> [Text provided]:
** begin **

How can I compare the second quandrant of a permanent magnet's B-H curve with the operating point of a permanent magnet in the magnetic circuit?

jvdam42

How can I compare the second quandrant of a permanent magnet's B-H curve with the operating point of a permanent magnet in the magnetic circuit, relative to that B-H curve?

Given a certain grade of permanent magnet, for instance N42UH, the B_rem and H_c are known values, and the second quadrant of the magnetisation curve can easily be drawn.

Now, let's consider the permanent magnet in a magnetic circuit (C-core with one airgap). I want to determine the operating point of the permanent magnet relative to the B-H curve, this is called the load line, or operating point, normally indicated by B_m and H_m.

Mohammed Elamin_22169

Hi jvdam42,

you can plot the magnetic Flux density on the magnet after solving (Graphic>>isovalues>>new) and visually look at values. I think for C core you will typically see constant value across the magnet.

or you can also create a sensor (Advanced >>Sensor>>new) in the postprocessing and look at the B in specific location in the magnet or the average over the magnet. 

I hope this helps,

 

jvdam42

Thank you for your reply. I am familiar with what you describe, however, it is not what I am looking for.

The picture below shows the second quadrant of the B-H curve, where the permanent magnet's demagnetisation curve is shown between Br and -Hc, while the operating point of the permanent magnet in the magnetic circuit is indicated by (Hm,Bm). The line between (0,0) and the operating point (Hm,Bm) is the load line, and it is a measure for how effective the permanent magnet is being used in the circuit, and how high the magnetic loading is.

** end **

> [Set tasks]:
**a)** Say whether each statement agrees with the thread on magnet operating points: (i) the operating point is normally indicated by B_m and H_m; (ii) the reply suggests creating a sensor through the Graphic menu; (iii) the load line runs from (0,0) to the operating point. For each, give yes or no and quote the deciding words.
**b)** Pick up the thread on magnet operating points after its last sentence and extend it.

> [Information provided]:
** begin **

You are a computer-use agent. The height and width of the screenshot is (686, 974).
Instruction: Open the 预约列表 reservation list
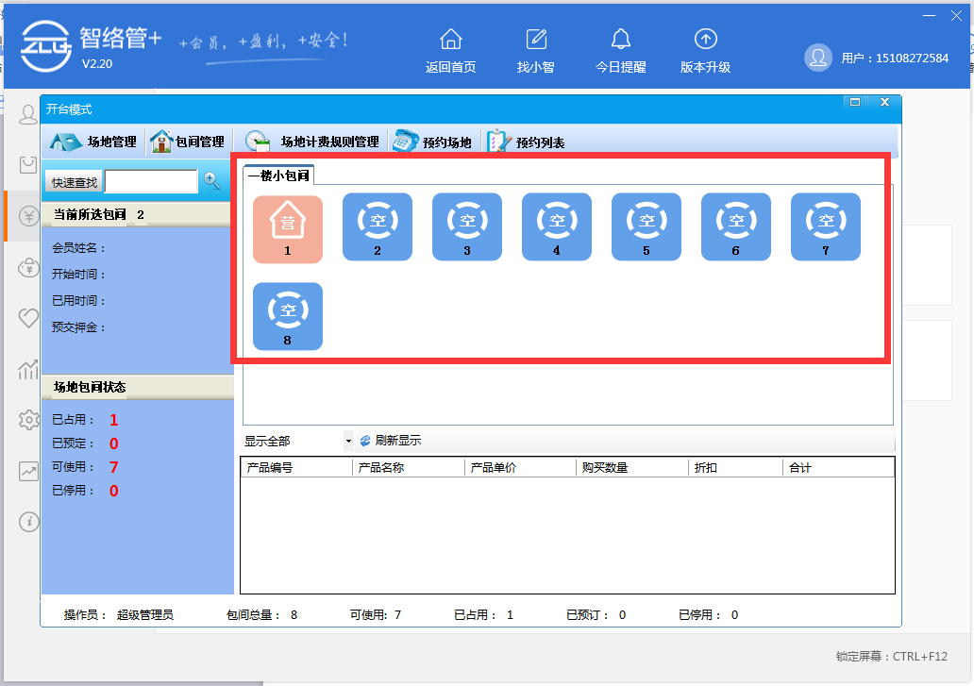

** end **

> [Answer set]:
**a)**
(i) Yes: "normally indicated by B_m and H_m"
(ii) No: "create a sensor (Advanced >>Sensor>>new)"
(iii) Yes: "The line between (0,0) and the operating point (Hm,Bm) is the load line"

**b)**
My question is, how can I determine Hm and Bm for a permanent magnet that is used in a circuit using FLUX?

jvdam42

@Abdesssamed soualmi, @Farid zidat, could either of you please try to help me out here?

In addition to my questions above, I am trying to understand why in FLUX it is chosen to have the magnetic field, H, and the magnetic flux density, B, in the same direction in a permanent magnet, while in fact, they are in opposing directions in a magnet. Could you elaborate here?

Also, could you explain how permanent magnets are implemented in FLUX? Are they used as equivalent current sources, or is the equivalent MMF used directly, or another method?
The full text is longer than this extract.